Aunque es indudable que ha conocido tiempos mejores, el jazz en Madrid dispone de un circuito más o menos activo de clubes, aunque la mayoría de ellos deban recurrir a artistas de otros géneros de mayor tirón popular para sanear sus economías. El más fiel al jazz sigue siendo el Café Central. La parroquia de este veterano local que abrió sus puertas en 1982, guarda en su memoria semanas de conciertos tan impresionantes como las ofrecidas por Tete Montoliu, Randy Weston o el cuarteto codirigido por George Adams y Don Pullen. La programación actual quizá no tenga el brillo de antaño, pero mantiene el tipo gracias a la alternancia de músicos nacionales y extranjeros de interés y a la ocasional convocatoria de algún nombre importante. La decoración del café encaja a la perfección en lo que algunas guías turísticas llaman locales con encanto, lo que explica que el lugar sea visitado con frecuencia por curiosos en general, además de por aficionados extranjeros dispuestos a vivir la noche jazzística madrileña.
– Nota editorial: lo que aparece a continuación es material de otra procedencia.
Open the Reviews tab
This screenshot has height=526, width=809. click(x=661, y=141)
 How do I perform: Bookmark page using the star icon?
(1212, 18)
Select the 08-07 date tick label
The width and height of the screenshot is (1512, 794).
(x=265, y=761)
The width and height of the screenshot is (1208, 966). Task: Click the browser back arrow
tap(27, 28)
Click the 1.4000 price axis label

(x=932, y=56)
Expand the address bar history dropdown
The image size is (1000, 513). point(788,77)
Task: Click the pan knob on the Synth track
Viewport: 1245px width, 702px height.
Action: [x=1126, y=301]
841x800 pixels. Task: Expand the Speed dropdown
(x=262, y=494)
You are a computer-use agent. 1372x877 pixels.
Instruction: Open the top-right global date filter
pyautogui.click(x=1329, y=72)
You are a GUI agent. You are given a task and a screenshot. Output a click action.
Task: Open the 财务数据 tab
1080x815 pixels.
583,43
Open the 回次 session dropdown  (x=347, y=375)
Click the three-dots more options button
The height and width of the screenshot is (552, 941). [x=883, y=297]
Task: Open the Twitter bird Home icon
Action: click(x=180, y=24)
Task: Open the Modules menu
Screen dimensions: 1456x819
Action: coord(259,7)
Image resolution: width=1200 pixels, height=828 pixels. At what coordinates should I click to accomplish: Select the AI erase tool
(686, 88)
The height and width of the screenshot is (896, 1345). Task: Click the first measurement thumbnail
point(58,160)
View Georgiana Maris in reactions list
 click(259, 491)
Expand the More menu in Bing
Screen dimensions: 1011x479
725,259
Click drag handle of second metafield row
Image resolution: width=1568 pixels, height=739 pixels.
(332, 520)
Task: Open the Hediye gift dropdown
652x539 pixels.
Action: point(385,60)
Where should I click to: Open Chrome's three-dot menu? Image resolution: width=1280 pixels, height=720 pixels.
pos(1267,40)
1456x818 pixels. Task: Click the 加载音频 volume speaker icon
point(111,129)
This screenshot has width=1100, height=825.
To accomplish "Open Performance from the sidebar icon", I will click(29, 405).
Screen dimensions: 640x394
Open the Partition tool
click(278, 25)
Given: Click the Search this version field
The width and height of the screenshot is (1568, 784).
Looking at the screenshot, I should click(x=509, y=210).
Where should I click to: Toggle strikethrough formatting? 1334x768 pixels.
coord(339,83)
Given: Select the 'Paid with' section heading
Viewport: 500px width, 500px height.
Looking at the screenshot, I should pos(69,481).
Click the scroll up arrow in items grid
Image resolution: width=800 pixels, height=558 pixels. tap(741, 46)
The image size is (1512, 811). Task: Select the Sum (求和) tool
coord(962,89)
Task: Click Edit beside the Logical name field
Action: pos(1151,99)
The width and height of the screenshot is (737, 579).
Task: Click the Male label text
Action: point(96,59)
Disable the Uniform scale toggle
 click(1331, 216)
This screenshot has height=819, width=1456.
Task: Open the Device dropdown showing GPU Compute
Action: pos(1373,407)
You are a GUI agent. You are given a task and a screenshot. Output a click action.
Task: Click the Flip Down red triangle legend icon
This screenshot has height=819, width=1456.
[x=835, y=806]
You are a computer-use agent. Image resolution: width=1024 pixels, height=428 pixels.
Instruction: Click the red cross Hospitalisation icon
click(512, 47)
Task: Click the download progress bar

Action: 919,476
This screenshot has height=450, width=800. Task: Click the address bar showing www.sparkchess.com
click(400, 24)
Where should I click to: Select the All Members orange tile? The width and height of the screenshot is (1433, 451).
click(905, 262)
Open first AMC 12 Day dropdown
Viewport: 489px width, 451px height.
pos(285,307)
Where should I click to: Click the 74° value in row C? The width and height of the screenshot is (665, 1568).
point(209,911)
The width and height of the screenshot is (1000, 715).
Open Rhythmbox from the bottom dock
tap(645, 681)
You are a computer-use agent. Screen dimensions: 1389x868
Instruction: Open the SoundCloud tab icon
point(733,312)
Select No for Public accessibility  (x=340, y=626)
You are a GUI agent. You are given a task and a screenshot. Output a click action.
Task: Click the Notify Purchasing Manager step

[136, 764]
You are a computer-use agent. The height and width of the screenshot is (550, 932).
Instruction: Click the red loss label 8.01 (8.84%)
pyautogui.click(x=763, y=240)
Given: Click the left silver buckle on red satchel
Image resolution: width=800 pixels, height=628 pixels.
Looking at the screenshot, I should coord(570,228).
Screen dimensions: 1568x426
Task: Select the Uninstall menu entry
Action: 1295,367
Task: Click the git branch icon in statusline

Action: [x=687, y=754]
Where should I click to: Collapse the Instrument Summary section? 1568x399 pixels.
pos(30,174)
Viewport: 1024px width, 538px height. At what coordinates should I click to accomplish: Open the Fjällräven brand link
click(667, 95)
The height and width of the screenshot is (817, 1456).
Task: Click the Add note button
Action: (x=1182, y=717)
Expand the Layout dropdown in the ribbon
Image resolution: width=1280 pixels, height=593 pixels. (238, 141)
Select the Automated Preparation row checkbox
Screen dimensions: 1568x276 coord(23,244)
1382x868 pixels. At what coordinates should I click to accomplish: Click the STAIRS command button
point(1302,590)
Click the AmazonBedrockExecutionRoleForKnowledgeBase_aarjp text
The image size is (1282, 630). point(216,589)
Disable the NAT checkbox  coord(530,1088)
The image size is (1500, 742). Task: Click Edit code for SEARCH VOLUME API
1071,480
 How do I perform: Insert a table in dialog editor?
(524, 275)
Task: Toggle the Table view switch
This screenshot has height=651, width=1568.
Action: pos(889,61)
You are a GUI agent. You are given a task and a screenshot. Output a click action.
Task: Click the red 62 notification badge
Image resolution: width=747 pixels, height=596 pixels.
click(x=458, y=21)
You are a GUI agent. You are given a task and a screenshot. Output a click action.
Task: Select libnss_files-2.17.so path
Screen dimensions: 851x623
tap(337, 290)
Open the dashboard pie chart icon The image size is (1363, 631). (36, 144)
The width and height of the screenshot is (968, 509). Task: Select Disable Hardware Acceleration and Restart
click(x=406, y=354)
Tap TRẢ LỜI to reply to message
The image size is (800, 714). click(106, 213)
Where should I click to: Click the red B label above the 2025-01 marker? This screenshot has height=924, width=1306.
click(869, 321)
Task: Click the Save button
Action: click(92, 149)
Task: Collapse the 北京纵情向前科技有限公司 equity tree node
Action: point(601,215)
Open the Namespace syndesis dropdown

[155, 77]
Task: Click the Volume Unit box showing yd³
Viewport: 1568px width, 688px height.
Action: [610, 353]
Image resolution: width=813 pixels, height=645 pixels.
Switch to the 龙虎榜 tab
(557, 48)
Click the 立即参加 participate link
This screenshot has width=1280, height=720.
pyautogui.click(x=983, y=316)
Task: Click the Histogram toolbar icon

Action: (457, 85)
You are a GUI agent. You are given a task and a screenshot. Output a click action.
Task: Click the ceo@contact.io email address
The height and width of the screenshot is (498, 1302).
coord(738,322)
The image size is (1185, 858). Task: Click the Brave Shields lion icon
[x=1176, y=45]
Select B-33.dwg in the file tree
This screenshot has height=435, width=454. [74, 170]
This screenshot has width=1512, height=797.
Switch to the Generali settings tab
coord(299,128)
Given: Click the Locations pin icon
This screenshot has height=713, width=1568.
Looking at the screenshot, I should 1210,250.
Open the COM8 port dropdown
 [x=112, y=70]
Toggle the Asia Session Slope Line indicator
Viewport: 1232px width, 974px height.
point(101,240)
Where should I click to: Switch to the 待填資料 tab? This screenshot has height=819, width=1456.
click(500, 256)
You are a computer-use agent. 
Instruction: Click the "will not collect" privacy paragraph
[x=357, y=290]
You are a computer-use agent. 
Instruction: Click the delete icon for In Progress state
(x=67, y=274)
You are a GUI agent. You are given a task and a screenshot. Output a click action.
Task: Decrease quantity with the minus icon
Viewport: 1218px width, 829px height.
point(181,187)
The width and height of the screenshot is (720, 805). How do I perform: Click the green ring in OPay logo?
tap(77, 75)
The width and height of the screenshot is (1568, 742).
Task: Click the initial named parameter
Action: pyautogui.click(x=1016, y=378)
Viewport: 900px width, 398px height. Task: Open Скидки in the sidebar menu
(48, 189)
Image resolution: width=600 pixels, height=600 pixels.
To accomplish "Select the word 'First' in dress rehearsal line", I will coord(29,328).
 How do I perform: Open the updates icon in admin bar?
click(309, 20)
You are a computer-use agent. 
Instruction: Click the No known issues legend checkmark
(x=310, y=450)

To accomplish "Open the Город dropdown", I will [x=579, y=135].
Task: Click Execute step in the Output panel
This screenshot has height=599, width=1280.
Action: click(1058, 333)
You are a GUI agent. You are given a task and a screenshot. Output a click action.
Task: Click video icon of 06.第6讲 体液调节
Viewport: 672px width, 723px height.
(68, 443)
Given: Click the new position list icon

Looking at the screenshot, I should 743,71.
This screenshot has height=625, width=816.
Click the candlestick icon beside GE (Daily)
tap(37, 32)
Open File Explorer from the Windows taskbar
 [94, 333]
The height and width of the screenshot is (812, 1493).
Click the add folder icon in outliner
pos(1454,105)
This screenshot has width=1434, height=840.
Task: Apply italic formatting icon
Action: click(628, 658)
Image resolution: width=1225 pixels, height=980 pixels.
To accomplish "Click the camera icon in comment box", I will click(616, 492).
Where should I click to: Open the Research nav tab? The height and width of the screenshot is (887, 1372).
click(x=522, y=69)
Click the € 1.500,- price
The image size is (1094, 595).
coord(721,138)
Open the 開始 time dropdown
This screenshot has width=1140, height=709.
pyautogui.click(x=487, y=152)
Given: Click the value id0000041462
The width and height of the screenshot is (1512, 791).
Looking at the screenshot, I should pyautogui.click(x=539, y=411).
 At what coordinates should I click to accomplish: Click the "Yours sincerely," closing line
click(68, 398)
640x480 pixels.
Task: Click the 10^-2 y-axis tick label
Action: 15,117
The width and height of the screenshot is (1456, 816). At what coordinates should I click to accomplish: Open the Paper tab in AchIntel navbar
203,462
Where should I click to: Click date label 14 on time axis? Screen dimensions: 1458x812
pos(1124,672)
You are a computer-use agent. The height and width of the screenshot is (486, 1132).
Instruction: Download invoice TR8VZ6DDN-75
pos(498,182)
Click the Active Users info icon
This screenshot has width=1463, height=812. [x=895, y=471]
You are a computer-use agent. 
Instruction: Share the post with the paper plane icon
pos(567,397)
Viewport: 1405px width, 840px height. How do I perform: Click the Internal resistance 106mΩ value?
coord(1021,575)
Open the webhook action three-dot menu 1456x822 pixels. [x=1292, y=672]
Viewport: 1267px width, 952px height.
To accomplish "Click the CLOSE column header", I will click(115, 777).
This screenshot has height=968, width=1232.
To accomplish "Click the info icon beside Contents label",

En su momento de esplendor, el Central fue señalado en una revista especializada británica entre los 10 clubes europeos más interesantes, en directa competencia con salas del nivel del Montmartre de Copenhague o el New Morning parisiense. El escaso aforo de la sala impide a sus responsables realizar grandes desembolsos, pero facilita el contacto directo entre los músicos y la audiencia.
Otras dos salas tradicionalmente abiertas al jazz son Galileo y Clamores. La primera se ha incorporado al circuito de esta música gracias sobre todo a haber acogido recientemente algunos conciertos del Festival de Jazz de Madrid. La segunda, de atmósfera mucho más afín a la de los clubes neyorquinos, monta sus programas mensuales en torno al blues y a la música brasileña y cubana, aunque suele reservar para el jazz una parte significativa de su cartel.
Dexter Gordon
Similar filosofía sigue el Café Populart, otro espacio reducido que, además de haber brindado en un pasado reciente tórridas sesiones protagonizadas por músicos de campanillas, mantiene su compromiso con el jazz a través de proyectos como el que se puede escuchar en estos días, un homenaje al maestro Dexter Gordon a cargo de un cuarteto al que se suman invitados como el espléndido saxofonista Bob Sands. Bajando por la calle Huertas todavía se puede encontrar otro espacio hace poco incorporado a la ruta del jazz madrileño. La Fídula, más conocida por sus actuaciones en vivo de música clásica, ha ensanchado su rango de intereses y desde el año pasado ofrece ciclos tan sugerentes como el que reunió a cuatro de las mejores cantantes del país en torno a la figura de Billie Holiday o como el que tiene previsto desarrollar entre el 27 de abril y el 1 de mayo en homenaje a Duke Ellington con motivo del centenario de su nacimiento. El escrupuloso silencio que guarda el público durante los pases es uno de los mayores atractivos de esta sala que ha contribuido a refrescar la actividad jazzística de la capital. Otros locales, como el Dizzy de Las Matas, defienden su posición periférica con carteles modestos que, no obstante, hacen las veces de servicio de urgencia para quien necesite mitigar el hambre de jazz sin necesidad de desplazarse hasta el centro. Finalmente es obligado citar al San Juan Evangelista. No es un club ni es un teatro: simplemente es la catedral del jazz de Madrid, lugar de culto donde a lo largo de sus casi 30 años de existencia tanta música celestial se ha podido escuchar.